Il faudra apporter la preuve de cette discipline dès mardi 9 mai pour le troisième match, contre la Suisse, 7e au classement de l’IIHF, la fédération internationale (la France est 14e). Cette sélection avait atteint la finale du Mondial en 2013. Cors et cloches devraient être de sortie, la délégation helvétique étant une des plus étoffées à Paris, avec la finlandaise, munie de ses casques à cornes, et la tchèque, qui pavoise les panneaux publictaires de ses étendards.

Après s’être débarrassés des Slovènes aux « tirs de fusillade » (alors qu’ils menaient 4-0 dans le premier tiers), les joueurs de Patrick Fischer se sont épargnés toute frayeur contre les Norvégiens (3-0).

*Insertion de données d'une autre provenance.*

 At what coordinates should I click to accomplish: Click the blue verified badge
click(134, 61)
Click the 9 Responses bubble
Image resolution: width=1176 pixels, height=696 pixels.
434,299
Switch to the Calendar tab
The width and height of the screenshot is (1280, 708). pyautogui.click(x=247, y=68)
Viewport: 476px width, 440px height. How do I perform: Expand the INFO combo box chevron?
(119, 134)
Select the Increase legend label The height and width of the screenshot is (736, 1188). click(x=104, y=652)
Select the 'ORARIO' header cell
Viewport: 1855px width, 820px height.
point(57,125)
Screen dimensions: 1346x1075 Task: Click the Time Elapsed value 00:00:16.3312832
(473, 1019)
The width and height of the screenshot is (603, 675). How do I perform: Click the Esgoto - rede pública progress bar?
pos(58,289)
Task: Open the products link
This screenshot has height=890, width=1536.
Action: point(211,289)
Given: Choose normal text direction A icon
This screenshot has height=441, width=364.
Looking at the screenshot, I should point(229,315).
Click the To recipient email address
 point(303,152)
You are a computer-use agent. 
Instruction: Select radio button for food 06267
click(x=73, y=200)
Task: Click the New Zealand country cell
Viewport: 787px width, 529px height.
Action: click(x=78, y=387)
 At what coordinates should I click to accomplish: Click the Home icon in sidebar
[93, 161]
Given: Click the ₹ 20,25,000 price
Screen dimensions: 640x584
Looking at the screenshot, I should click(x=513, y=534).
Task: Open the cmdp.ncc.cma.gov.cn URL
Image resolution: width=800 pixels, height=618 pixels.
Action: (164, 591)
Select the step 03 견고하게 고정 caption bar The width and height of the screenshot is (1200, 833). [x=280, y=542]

Pour avoir l’honneur de disputer un quart devant leur public, donc finir au moins quatrième sur huit, les Français devront sans doute remporter encore trois victoires. « On sait que pour gagner, on ne va pas surclasser en finesse et en technique, convient Dave Henderson. Il nous faut travailler sur tous les palets et ne jamais lâcher ». Les deux premiers résultats ont en tout cas confirmé ce qui s’était pressenti lors des matches de préparation : les Bleus peuvent battre n’importe qui et tout le monde peut les battre.